Aujourd'hui, nous savons que le e-commerce augmentera de façon exponentielle dans les années à venir. En outre, la problématique de la périphérie se pose, à travers les centres commerciaux suburbains. Les ORT excluent en réalité certains territoires. Elles concernent des villes de 15 000 ou 20 000 habitants, voire plus. Les petites villes ne pourront pas y prétendre. Pour cette raison, nous avons tenu à parler de centres-villes et de centres-bourgs. L'opération OSER sera donc ouverte à tous les territoires, indépendamment d'une liste établie au sein d'un quelconque cabinet ministériel. Nous percevons en effet les ORT comme une méthode de recentralisation. Ce dispositif concerne 220 villes désignées pour cinq ans. Or nous estimons qu'environ 600 villes se trouvent aujourd'hui en difficulté.

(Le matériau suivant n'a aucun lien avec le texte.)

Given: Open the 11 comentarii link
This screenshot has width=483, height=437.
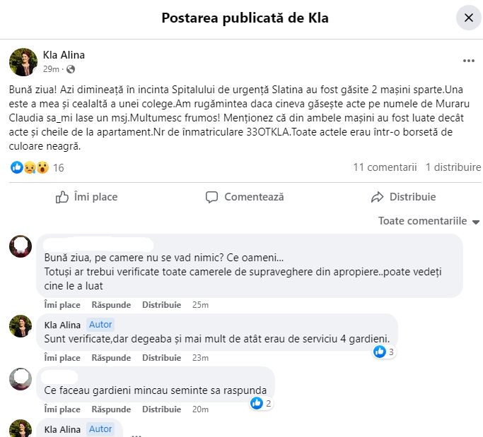Looking at the screenshot, I should 385,167.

Ces chiffres indiquent que les ORT mettront au total plus de 15 ans à revitaliser les centres-villes qui en ont besoin. En outre, les villes qui veulent démarrer de véritables opérations de revitalisation se heurtent à un problème de déficit en ingénierie. De nombreuses villes parmi les 220 qui mettront en place des ORT seront contraintes par ce déficit. Mais sans ingénierie de projet, la contractualisation avec l'État sera bloquée, comme le rappelait récemment le président de l'ADCF.

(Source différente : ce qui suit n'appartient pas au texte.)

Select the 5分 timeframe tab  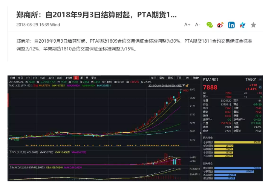point(35,78)

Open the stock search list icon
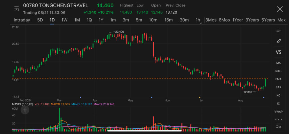[17, 8]
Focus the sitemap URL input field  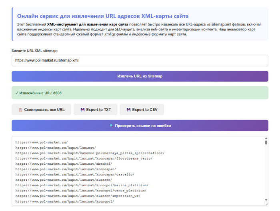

Le deuxième pilier de notre proposition consiste donc à créer une agence des centres-villes et des centres-bourgs, qui aura précisément pour mission d'aider les collectivités et intercommunalités à disposer de capacités d'ingénierie et d'assistance à maîtrise d'ouvrage. Ce guichet unique pourra d'ailleurs être en lien avec l'agence de cohésion territoriale prévue par le ministre de la Cohésion des territoires.

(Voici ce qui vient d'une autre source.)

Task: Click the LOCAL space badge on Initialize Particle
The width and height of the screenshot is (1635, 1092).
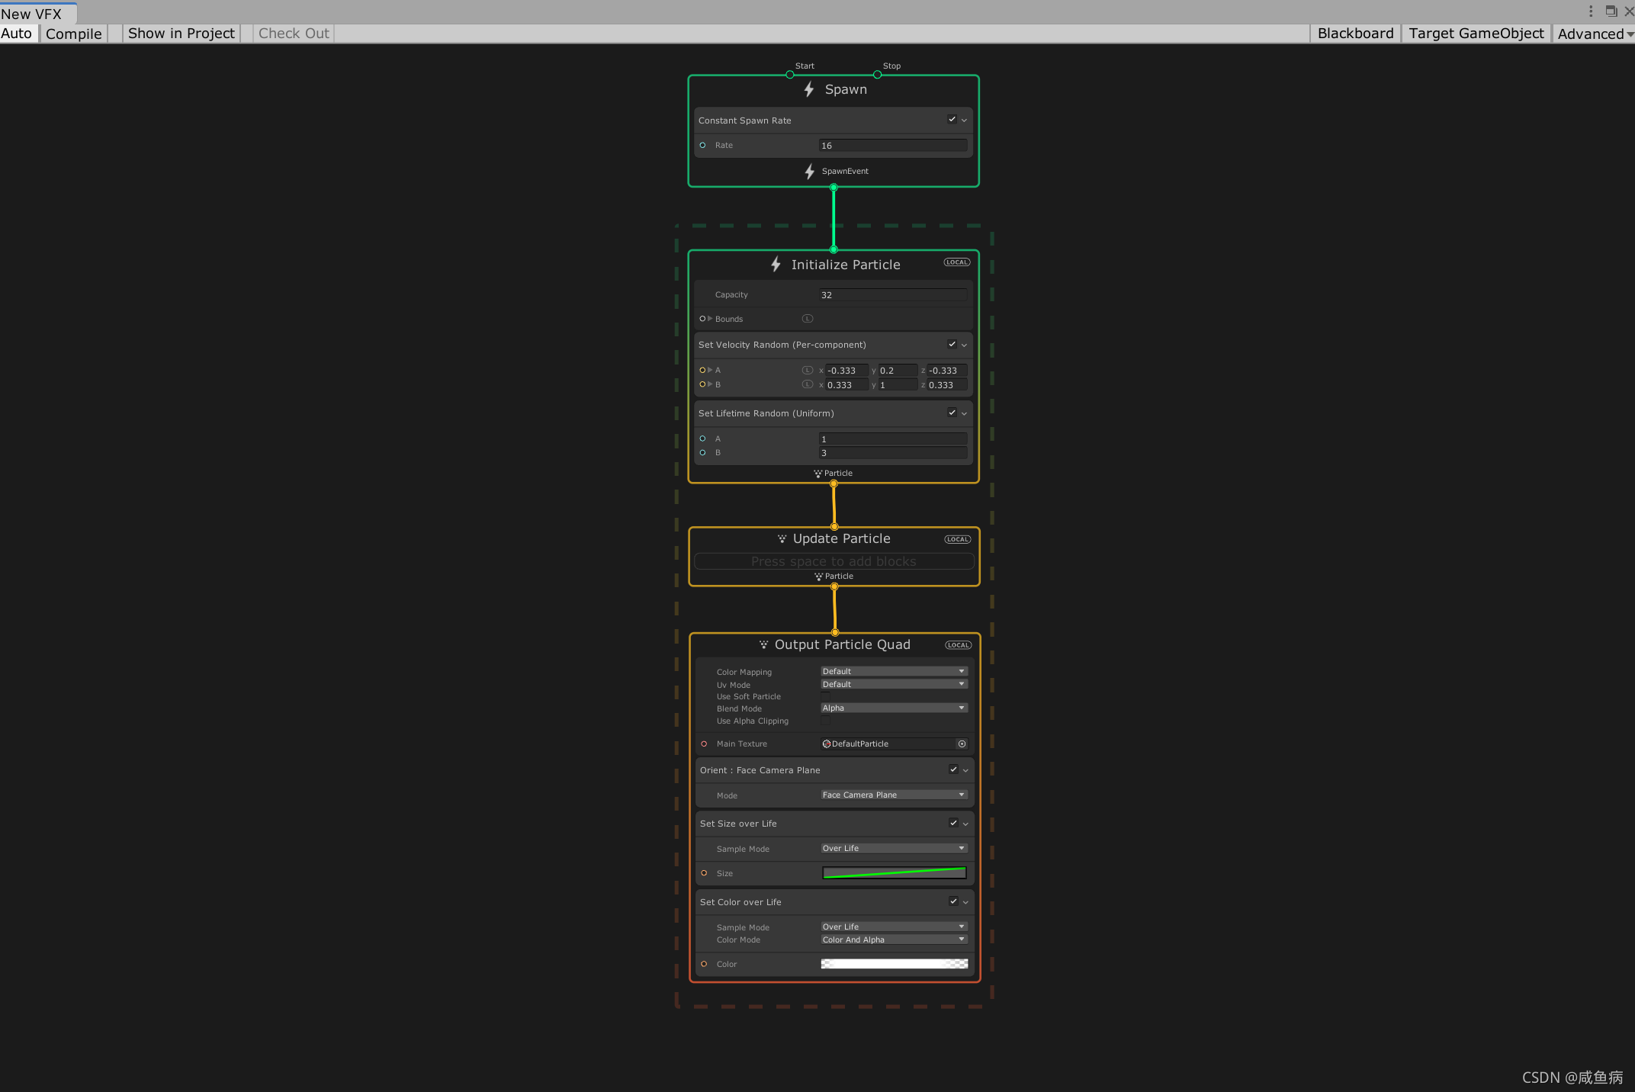Action: (x=956, y=262)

En parallèle, afin de renforcer le pouvoir des élus et de leur donner la possibilité d'orienter le commerce sur le long terme à travers des stratégies territoriales responsables, nous proposerons de rendre obligatoire le document d'aménagement artisanal et commercial (DAAC). Ce document sera en outre prescriptif dans les SCOT pour aider à développer des zones commerciales. Il s'agira par conséquent d'un document de base.

Nous souhaitons de plus que les périmètres OSER soient protégés de la fuite des équipements des services publics. Nous avons prévu que les autorités responsables de ces services informent en amont les élus de leurs projets de transfert. Les élus pourront d'une part s'y opposer et d'autre part récupérer les locaux de façon prioritaire par un droit de préemption.

Cependant, si nous ne révisons pas le système de régulation des implantations des grandes surfaces, notre mission risque fortement d'échouer. Les actuels CDAC accordent 90 % des implantations sans considération de l'impact sur le tissu commercial local. Aujourd'hui, le document ne comprend que l'étude d'impact environnemental. En conséquence, depuis plus d'une décennie, les surfaces commerciales croissent plus vite que la consommation, y compris dans certains territoires où la population baisse et où le pouvoir d'achat n'augmente pas. Plusieurs pays voisins se montrent plus rigoureux sur les implantations de grandes surfaces en périphérie. Il nous semble que la France a procédé avec la LME en 2008 à une surtransposition de la directive « Services » qui a détérioré notre dispositif de régulation.

Nous proposons donc un certain nombre de mesures sur ce point, comme la rénovation de la composition de la CDAC en y intégrant notamment des représentants du tissu économique local, tels que les chambres consulaires et les communes limitrophes.

Ensuite, nous souhaitons mettre en place l'obligation d'une étude d'impact économique et financier des projets, en particulier sur les emplois créés et détruits ainsi que sur les conséquences en termes de transports et de coûts induits pour la collectivité.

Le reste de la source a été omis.